▶ **Task directions**
From the records, pull out every line that contains the word "screenshot".

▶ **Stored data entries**
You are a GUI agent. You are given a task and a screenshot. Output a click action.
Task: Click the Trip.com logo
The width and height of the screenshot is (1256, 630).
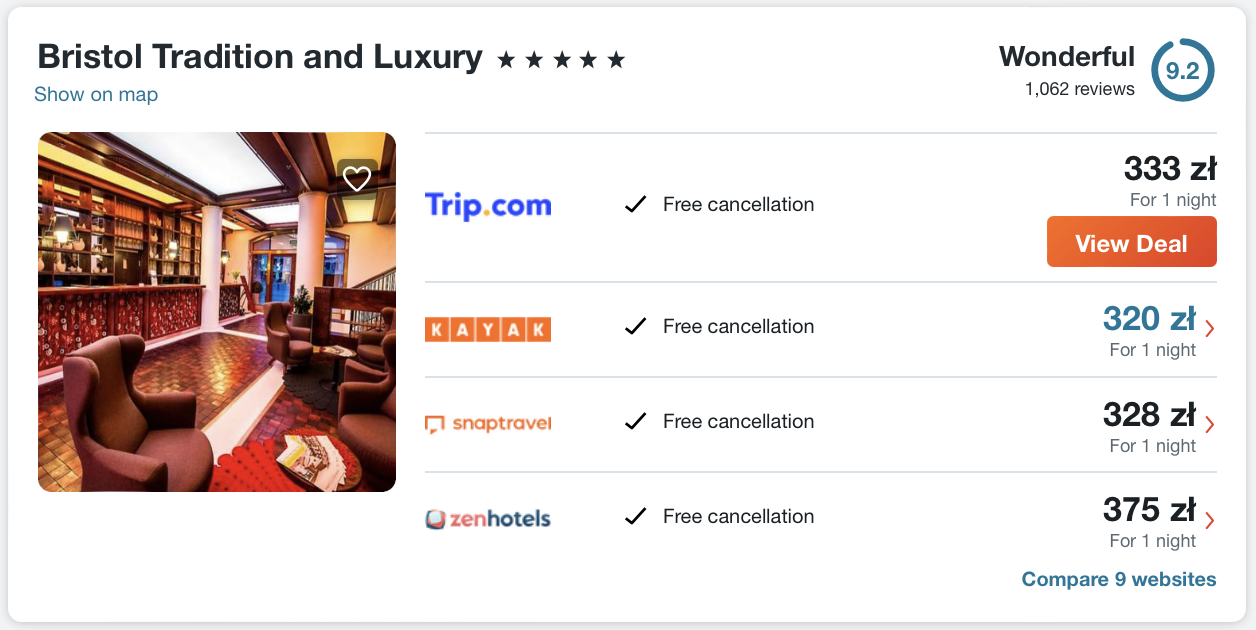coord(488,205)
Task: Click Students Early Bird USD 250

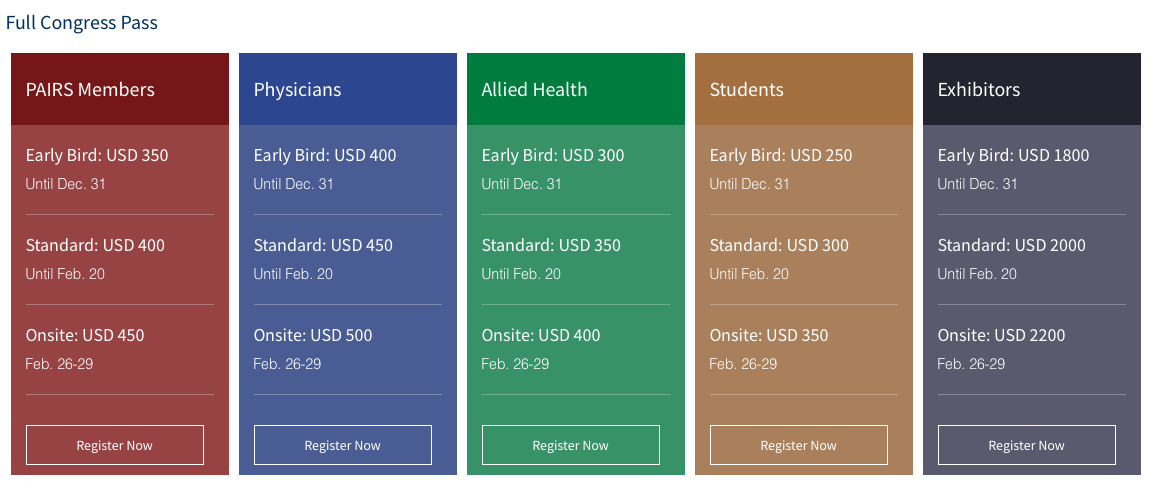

▶ **Response to this task**
You are a GUI agent. You are given a task and a screenshot. Output a click action.
The width and height of the screenshot is (1256, 630).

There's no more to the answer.